PROBLEM A: Please switch "aircraft" to "airplane" in the rows, everything from "The height and width of the screenshot is (1200, 1600)." down to the end of the rows, and give those lines again with nothing else changed. Leave the pictures out.

───── PAGE ─────

Surfacing Errors With Toasts and Overlays
As mentioned previously, Conformance rules can be surfaced in multiple areas. Toasts and overlays are currently being explored as a way to surface errors directly in the browser within the user's local development environment.
Many error-checking and auditing tools that developers rely on (Lighthouse, Chrome DevTools Issues tab) are passive and require some form of user interaction to retrieve information. Developers are more likely to act when errors are surfaced directly within their existing tooling, and when they provide concrete and specific actions that should be taken to fix the problem.
Conformance in Other Frameworks
Conformance is being explored in Next.js first with the goal of expanding to other frameworks (Nuxt, Angular, etc.). ESLint and TypeScript are already used in many frameworks in many different ways, but the concept of a cohesive, browser-level runtime system is being actively explored.
Conclusion
Conformance codifies best practices into rulesets that are actionable for developers as simple code patterns. The Aurora team has focused on loading performance, but other best practices, such as accessibility and security, are just as applicable.
Following Conformance rules should result in predictable outcomes, and achieving a high bar for user experience can become a side-effect of building on your tech stack. Conformance makes teams productive, and ensures a high quality bar for the application, even as teams and codebases grow over time.

───── STORED DATA ─────

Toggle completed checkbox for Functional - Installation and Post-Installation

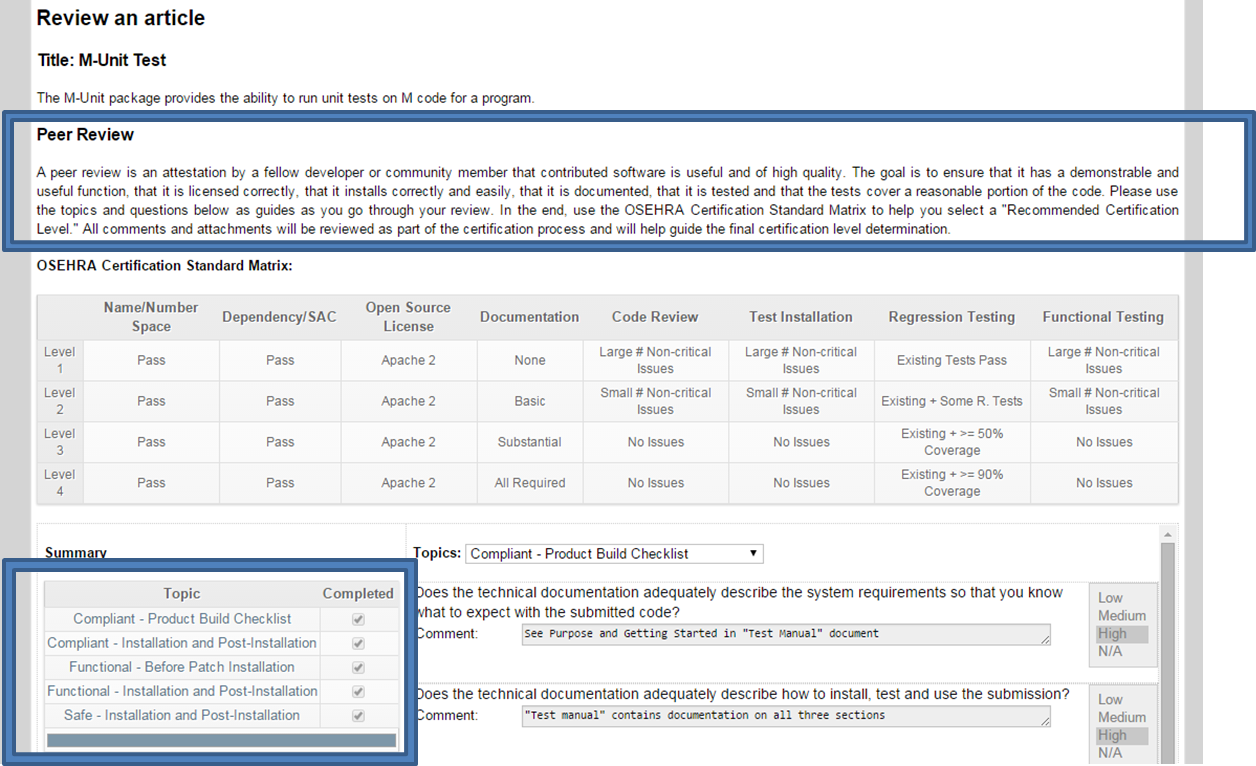(x=358, y=691)
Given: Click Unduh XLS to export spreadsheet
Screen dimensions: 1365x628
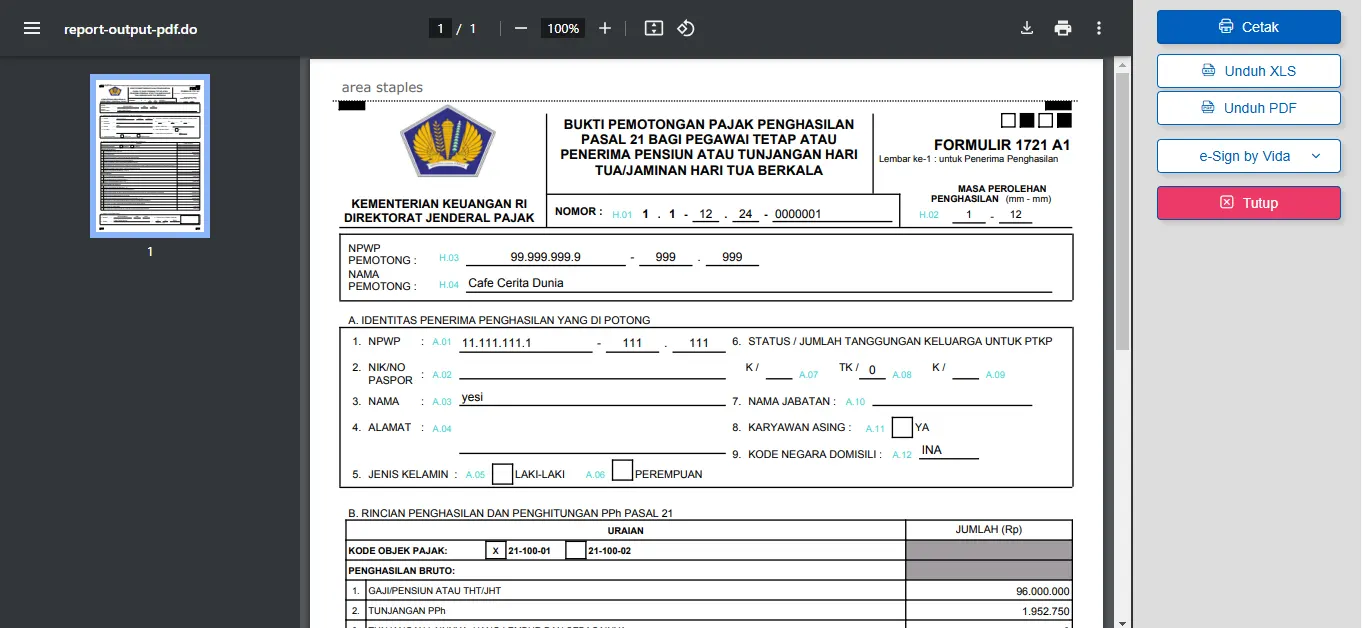Looking at the screenshot, I should coord(1248,71).
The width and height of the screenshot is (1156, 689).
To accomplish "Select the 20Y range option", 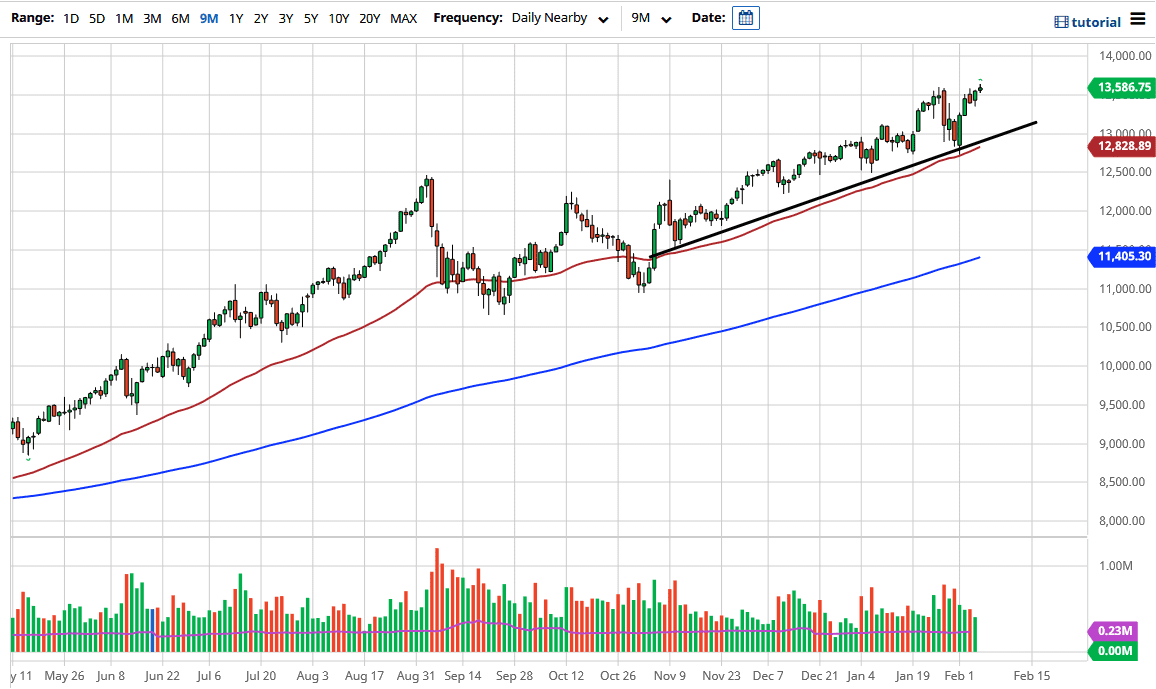I will [369, 18].
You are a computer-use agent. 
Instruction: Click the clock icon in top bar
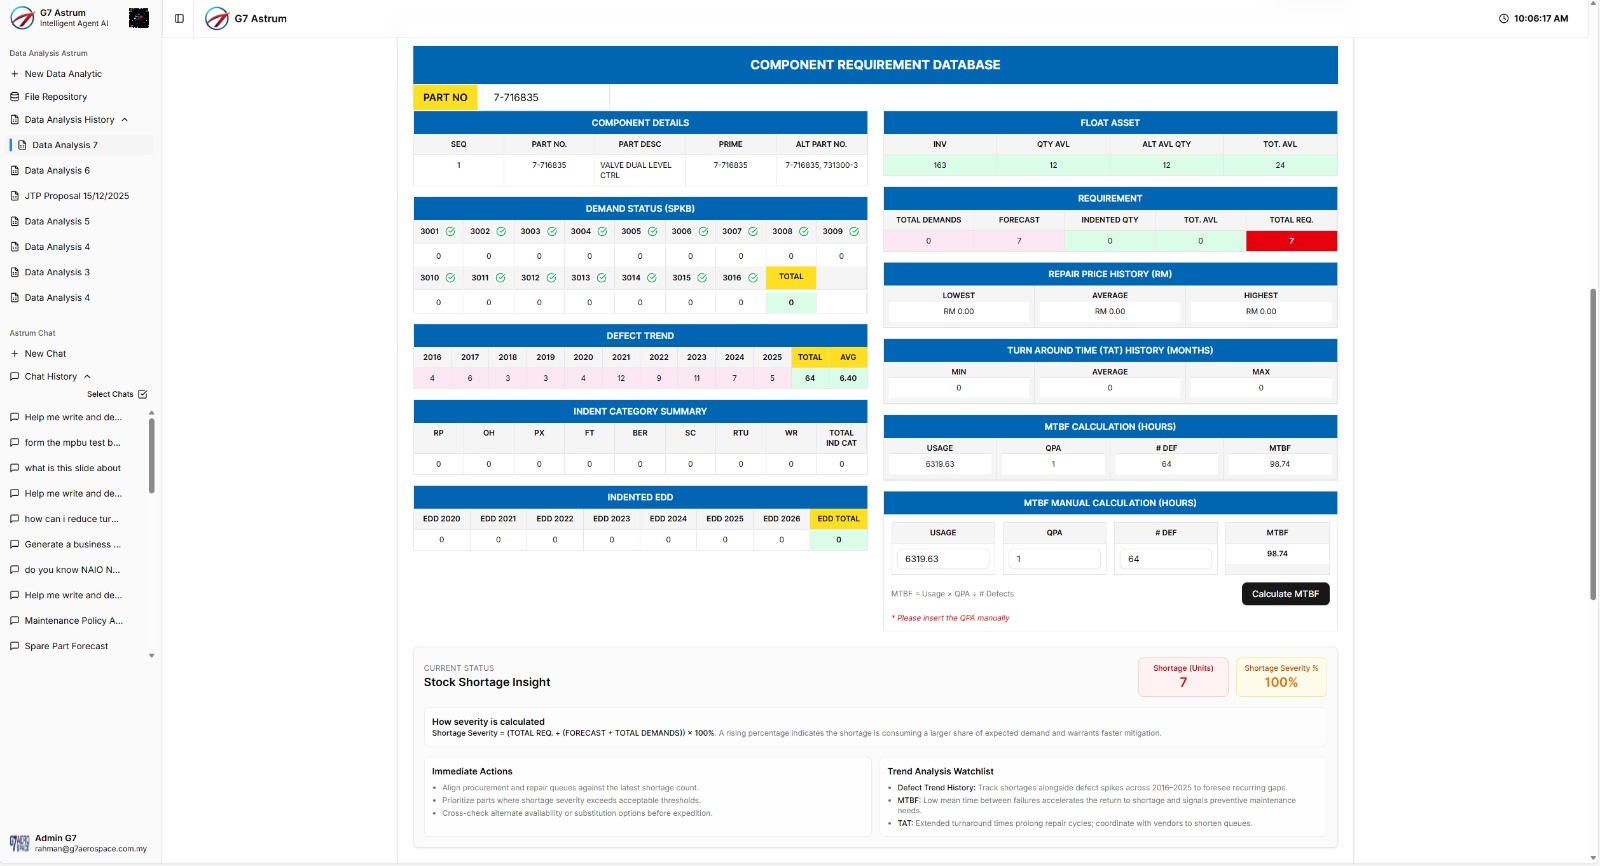click(x=1503, y=18)
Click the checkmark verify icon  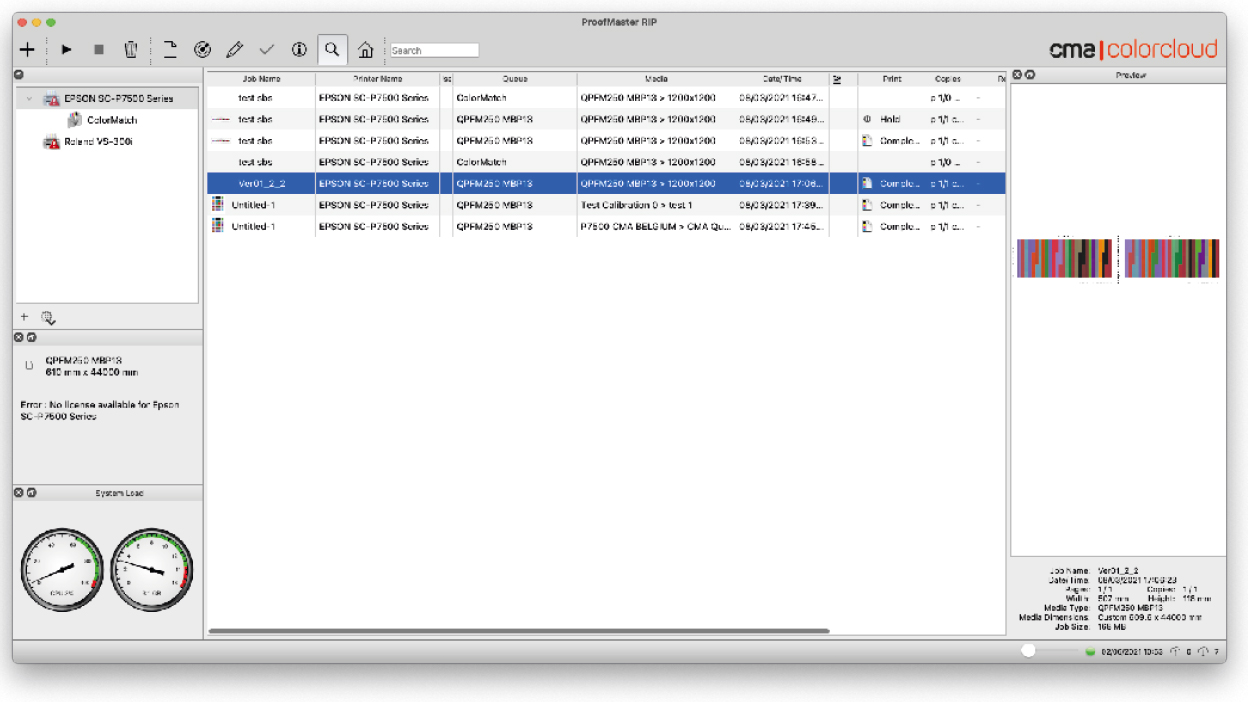pyautogui.click(x=266, y=49)
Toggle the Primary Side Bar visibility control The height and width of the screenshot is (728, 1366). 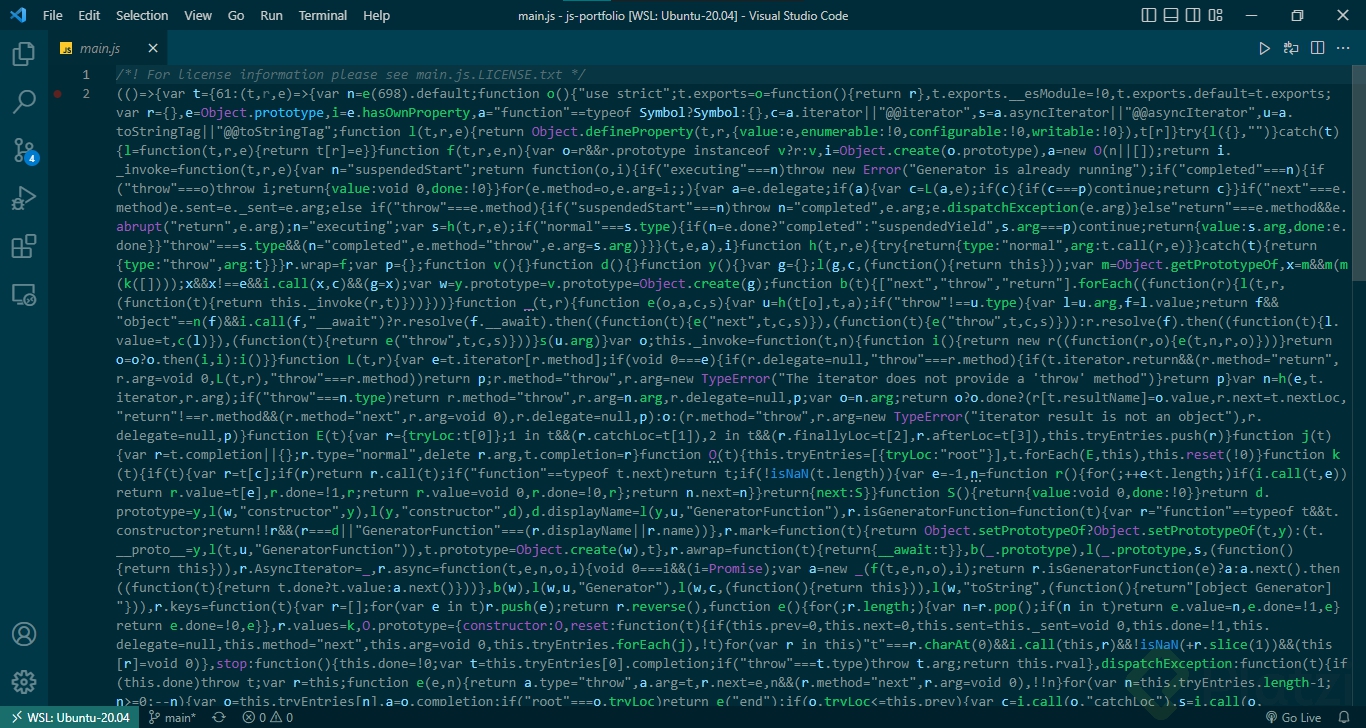pos(1147,15)
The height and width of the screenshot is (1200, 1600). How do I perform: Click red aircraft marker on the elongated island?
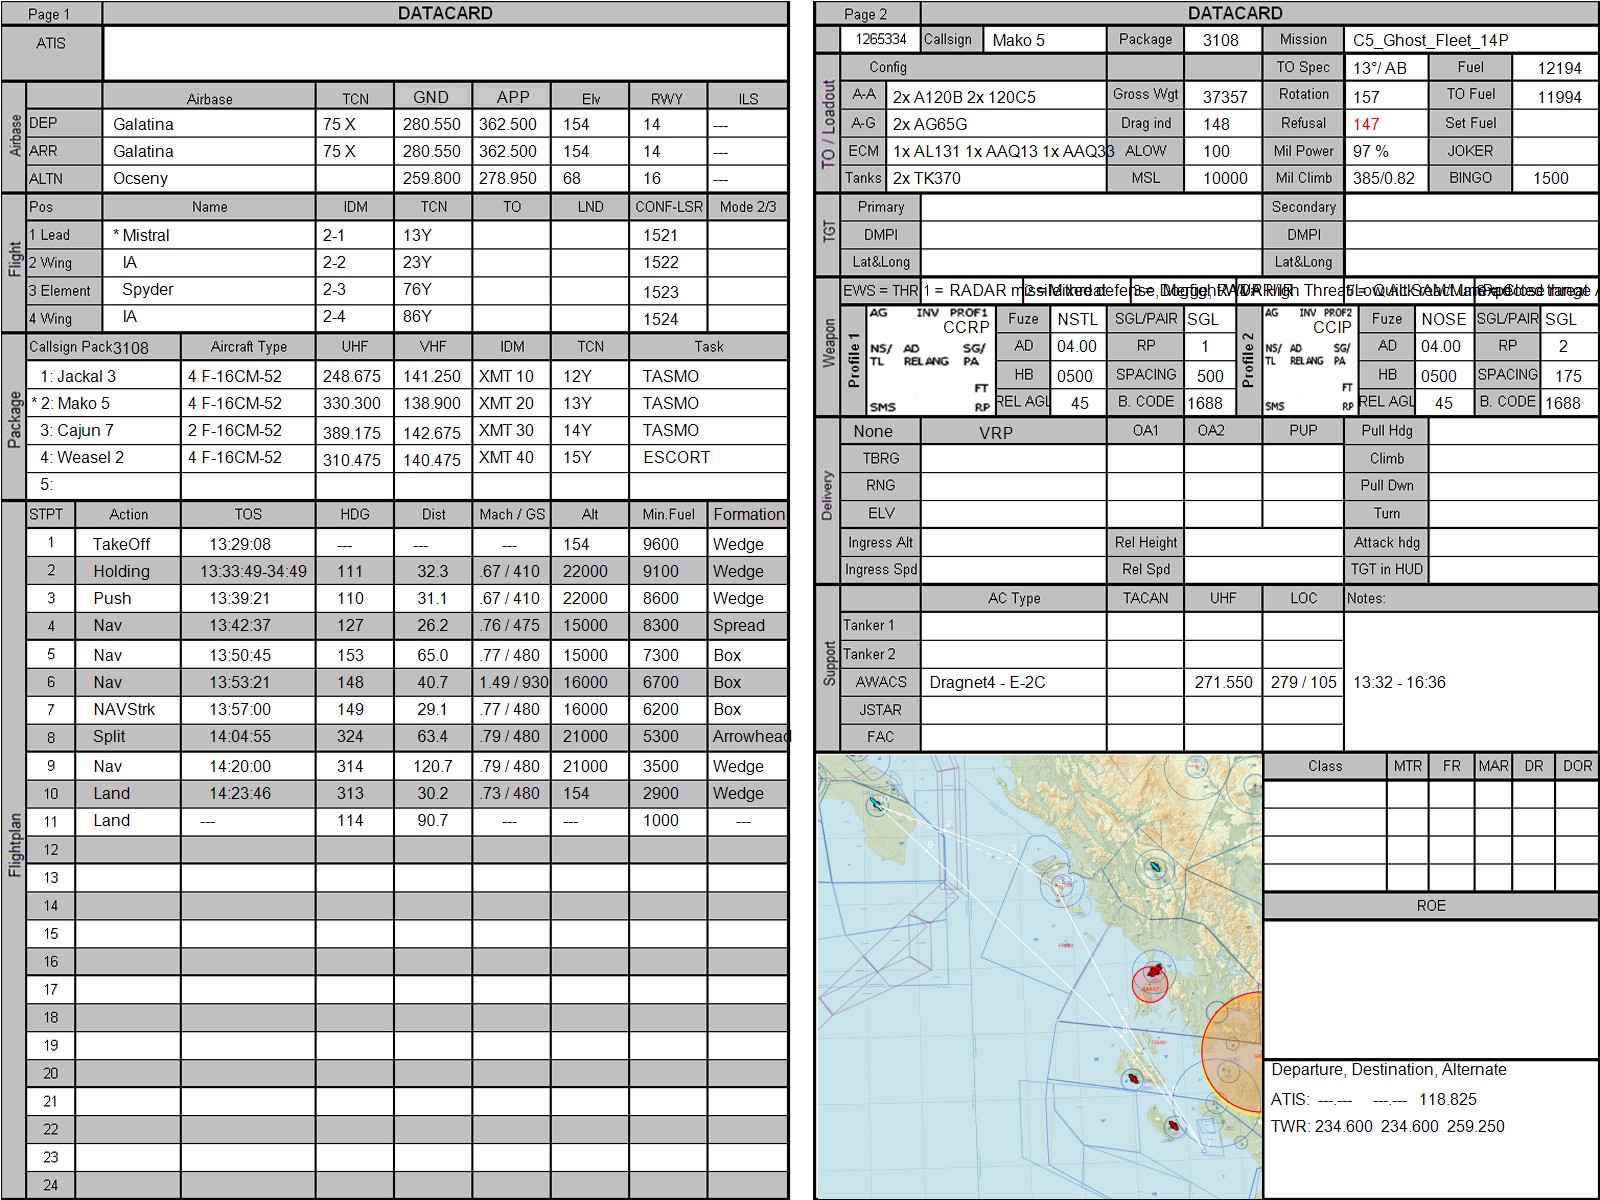point(1133,1079)
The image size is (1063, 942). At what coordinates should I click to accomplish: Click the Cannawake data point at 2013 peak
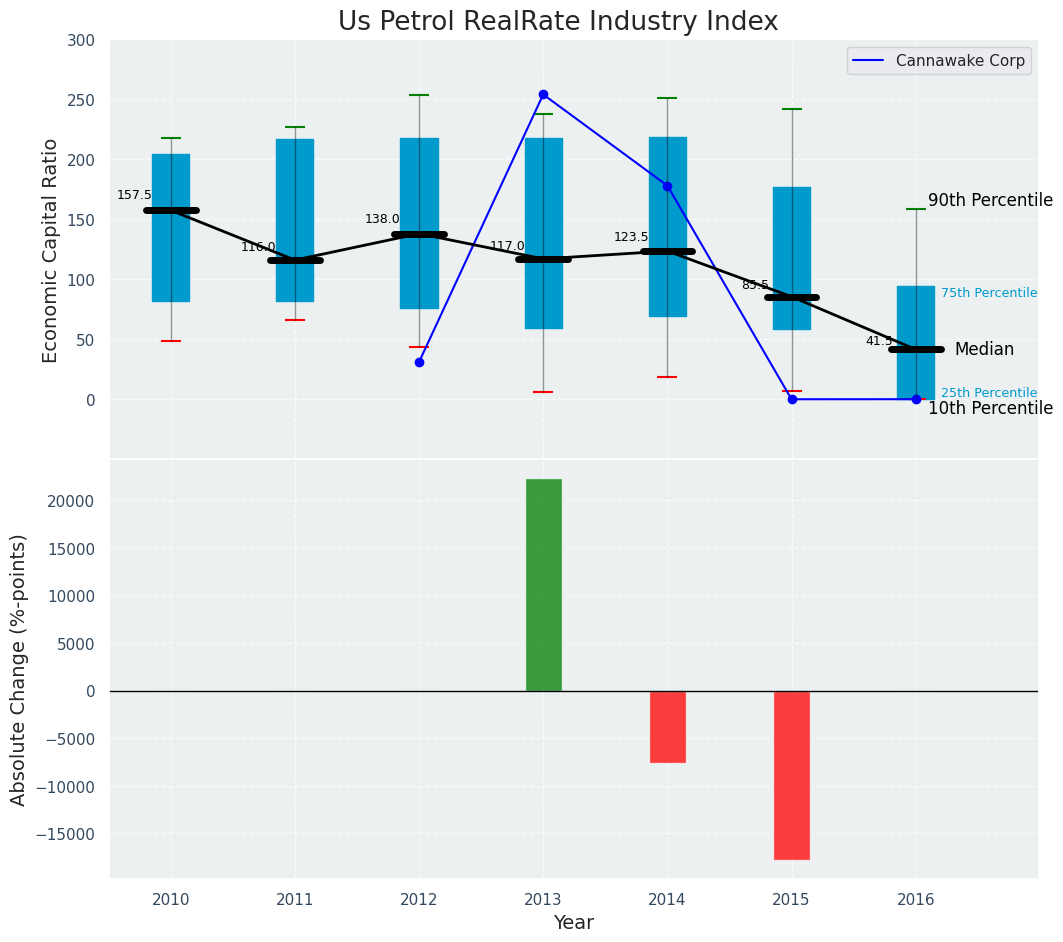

─────

PROBLEM B: Sum up the passage on Conformance in two sentences.

EXPECTED OUTPUT A:
The height and width of the screenshot is (1200, 1600). How do I perform: Click red airplane marker on the elongated island?
point(1133,1079)
The image size is (1063, 942). At what coordinates should I click to accomplish: Click the Cannawake data point at 2013 peak

EXPECTED OUTPUT B: Conformance turns best practices into actionable rulesets of simple code patterns, and toasts and overlays are being explored to surface errors directly in the browser during local development. It is being explored in Next.js first, with the goal of expanding to other frameworks, and it aims to make teams productive while keeping a high quality bar as teams and codebases grow.